Pre-proposal idea: introduce a new flag for helm uninstall "--fail-on-error" and a new release status "failed-uninstall"


mikeshngdev@...
 

Hi all,

Following the HIP guide. I am looking for feedback regarding my idea below:

The current Helm uninstall implementation is marking release record as uninstalled even if Helm detected errors during the uninstall process. See:

https://github.com/helm/helm/blob/v3.4.2/pkg/action/uninstall.go#L122-L127

https://github.com/helm/helm/blob/v3.4.2/pkg/action/uninstall.go#L144-L150


If the release record is marked as uninstalled then re-attempting to helm uninstall doesn't actually delete any resources (just purge the release record) . See:

https://github.com/helm/helm/blob/v3.4.2/pkg/action/uninstall.go#L81-L91

I think it's very useful for scripts or automation tools to be able to re-attempt a helm uninstall that resulted in error.

That's why I am sharing my idea of adding a new flag to helm uninstall "--fail-on-error".
If this flag is enabled, and the helm uninstall is successful then it doesn't change any behavior.

If this flag is enabled, and the helm uninstall completed with errors then update the release record to "failed-uninstall" status.

This allows the next helm uninstall attempt to actually perform resources delete.

For reference, I initially suggested https://github.com/helm/helm/issues/9201 but after thinking about it I think this "--fail-on-error" idea is much clearer and cleaner.

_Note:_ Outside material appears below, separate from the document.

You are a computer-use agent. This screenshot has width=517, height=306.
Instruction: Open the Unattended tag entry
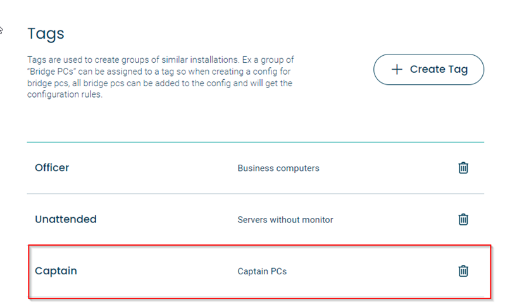point(66,219)
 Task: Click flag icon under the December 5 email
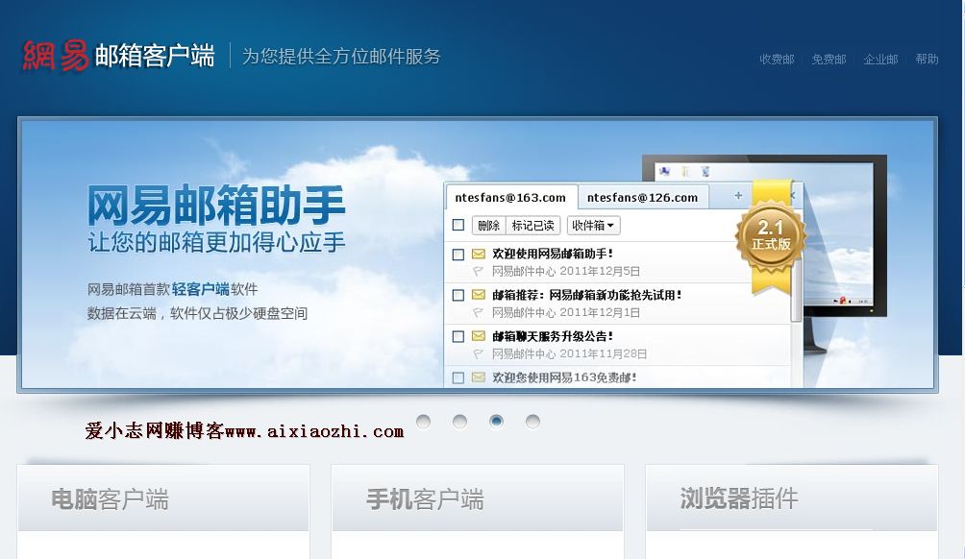coord(479,272)
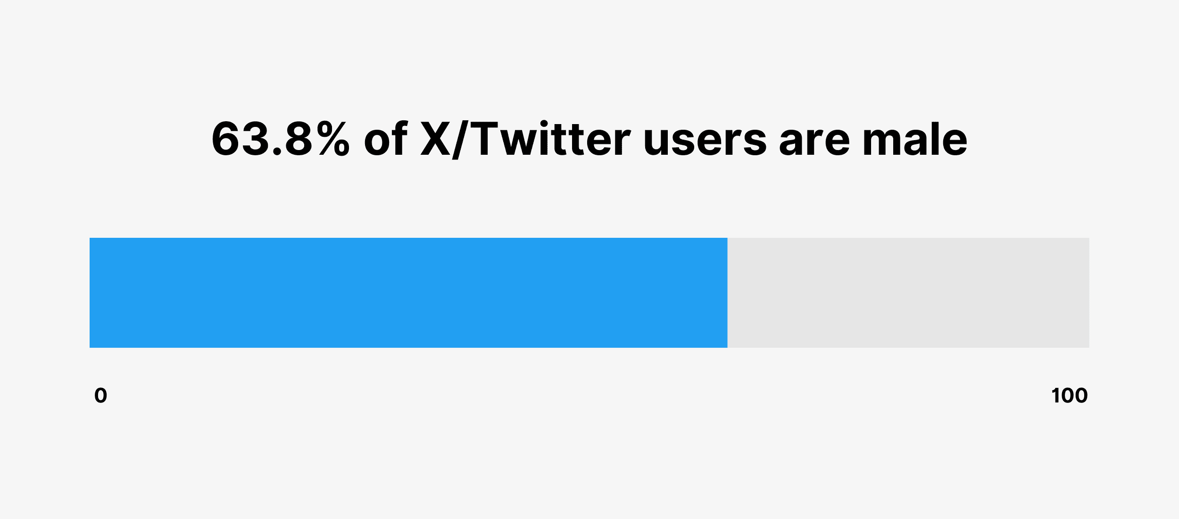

Thank you for reading and please provide some feedback. I am willing to drive the implementation if needed.

Mike Ng


Joshua Packer
 
Edited

Hi Mike,

This seems like it could be very useful, especially during dev where there are more likely to be issues in the uninstall of the resources. Keeping the release would allow would give us a starting point to work from to recover, as you mention in your idea. Being an opt-in strategy, remove adverse affects for those with processes that expect the existing behavior.

Joshua Packer


Joe Lanford
 

Big +1 from me!

When trying to automate chart uninstalls (e.g. in the context of operator-sdk's helm-operator), it is fairly unintuitive and complex to set things up in such a way to guarantee resource cleanup. Off the top of my head, the following must happen:
1. All uninstall attempts must set `--keep-history=true`
2. Prior to making each subsequent uninstall attempt, the latest release status must be set to something other than `Uninstalled`.